What’s the real question here?
What does the word “bond” mean, specifically in this place in the passage?

Look at the text it refer to.
—At that stage in life, most people understand promises as points of certainty. Your word is your bond…

Come up with your own answer.
Maybe “promise”

Find the most closely matched choice.
- B. firm commitment

Question #2

  • The author says that a past business professor and mentor stressed the importance of
    A. creativity
    B. record-keeping
    C. relationships
    D. honesty
    E. marketing

What is this question really asking?
What quality did the author’s professor and mentor encourage in students?

Note: this is a good example of a question containing lead words. The word “business” tells you that it will be in the paragraph about business, not about personal relationships. “Mentor” is a fairly distinct word, too, so you can look for that one as a quick flag.

Look at that exact thing in the passage.
My business professor and mentor alternately entreated and admonished her students to keep careful records not only of accounts, appointments, communications, and money, but all the ideas slated for implementation, whether “tomorrow, for sure” or “someday.”

Come up with your own answer.
The professor told her students to keep careful records of everything including the ideas they planned to act on.

Look at the choices offered…
A. creativity (No, that didn’t seem to be the person’s emphasis.)
B. record-keeping (Yes! Students were encouraged to keep track of everything.)
C. relationships (No, this wasn’t really mentioned directly.)
D. honesty (No, this wasn’t mentioned.)
E. marketing (No, this wasn’t mentioned either.)

Question #3

  • The main point of the passage is that
    A. adults subconsciously retain the same hunger for dependability in others that they possessed as toddlers
    B. saying what one means in precise terms is the most important personal habit to have
    C. follow-through is tremendously powerful in personal relationship, business, and the relationship with the self
    D. people who lie to children are doing significant psychological damage that will extend into adulthood
    E. Dr. Seuss really authored his books for adults.

What’s the real question?
What’s this passage all about?

Come up with your own answer
It’s really important to be dependable so that the people you care about and work with know they can count on you and so you know you can count on yourself.

Find a matching answer
A. adults subconsciously retain the same hunger for dependability in others that they possessed as toddlers (No, the author thinks this but it isn’t the main point.)

B. saying what one means in precise terms is the most important personal habit to have (No. “Most important” is extreme language – the author didn’t say this.)

C. follow-through is tremendously powerful in personal relationship, business, and the relationship with the self (Yes!)

D. people who lie to children are doing significant psychological damage that will extend into adulthood (Nope.)

E. Dr.

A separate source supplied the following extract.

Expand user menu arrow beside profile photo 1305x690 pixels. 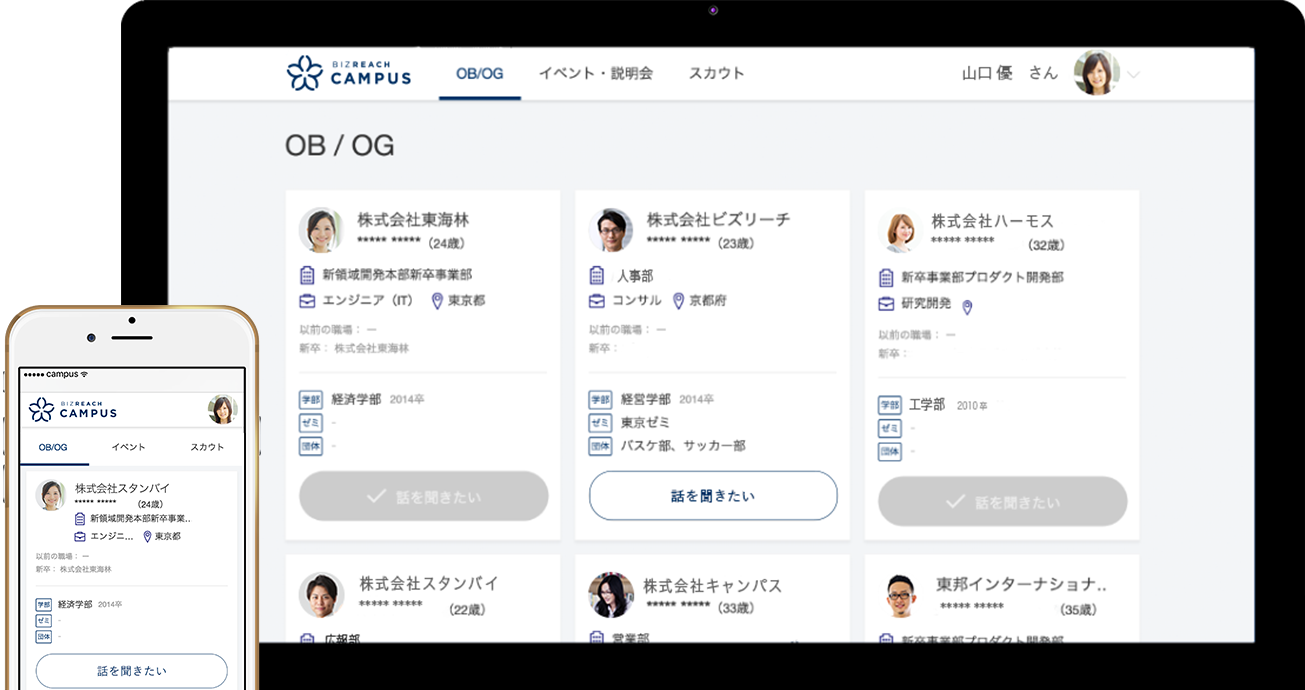coord(1134,74)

Seuss really authored his books for adults. (No – where the heck did this come from, anyway?!)

Basic Approach to Reading Comprehensions

  • Read the italicized blurb before the passage (if there is one)
  • Go straight to the questions so you know what you’re looking for.
  • Read and translate the question – what is it asking, exactly?
  • Go to the passage and read what you need to find the answer.
  • Answer the question in your own words.
  • Use POE (process of elimination) to eliminate wrong answers.

Oh No, There are Two of Them Now!

Two passages as a set? Don’t panic.

  • Do the same thing you would normally do, treating the two passages separately until and unless you’re asked to compare or contrast the two.
  • Deal with them separately first and save any questions pertaining to both together for last to minimize confusion.

Remember These Tricks

  • Look for line references and lead words to help you locate what the question refers to in the text.
  • Be careful of distractor answers.
  • Look out for extreme language (best, worst, most important, biggest, smallest, etc.).